ニュータウンピピンは、アメリカニューヨーク州のニュータウンの農場で1730年頃に誕生した古い品種で、日本へは明治時代に渡ってきました。「ニュートンピピン」とも呼ばれますが、ニュータウン生まれなので英語表記は「Newtown Pippin」。当時の日本では「翠玉(すいぎょく)」と命名されましたが、これは黄緑色の果皮が翠玉(エメラルド)をイメージさせたことが由来だそうです。

ニュータウンピピン(ニュートンピピン)

果肉は空気に触れると褐変しやすいものの、甘み、酸味とも濃厚で、食味がよいのが特徴。

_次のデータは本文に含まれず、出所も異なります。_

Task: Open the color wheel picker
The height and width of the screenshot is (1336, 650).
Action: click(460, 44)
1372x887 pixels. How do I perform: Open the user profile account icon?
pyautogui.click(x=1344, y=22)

日本国内では明治時代から昭和中期頃までは広く栽培されていたようです。しかしその後、新しい品種の登場などによって市場からは消滅してしまいました。なお、果皮の色は基本的に黄緑色~黄色ですが、着色系統による違いからか果皮の赤いものもあります。

ニュータウンピピン(ニュートンピピン)

今回購入したニュータウンピピンは岩手県産で、果皮が黄色くて少し赤みが差していました。サイズはやや小さめの約150gと200gの2玉。切り分けてみたころ、確かに10分ほどで果肉が少し変色しましたが、家庭で食べる分にはとくに気になりません。

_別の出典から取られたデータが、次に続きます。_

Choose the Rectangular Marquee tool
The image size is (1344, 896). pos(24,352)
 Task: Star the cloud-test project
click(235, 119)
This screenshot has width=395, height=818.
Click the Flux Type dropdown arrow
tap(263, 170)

ニュータウンピピンは「酸味が強いりんご」の部類に入るようですが、食べてみると「グラニースミス」のような強い酸っぱさではなく、「紅玉」くらいの甘酸っぱさです。果肉はかたく果汁は中程度。加工用としてもよさそうですが、普通に食べても十分においしいと思います。糖度は15度前後と甘く、サクサクとした食感で香りもよくて、濃厚で甘酸っぱいりんごの風味を堪能できました。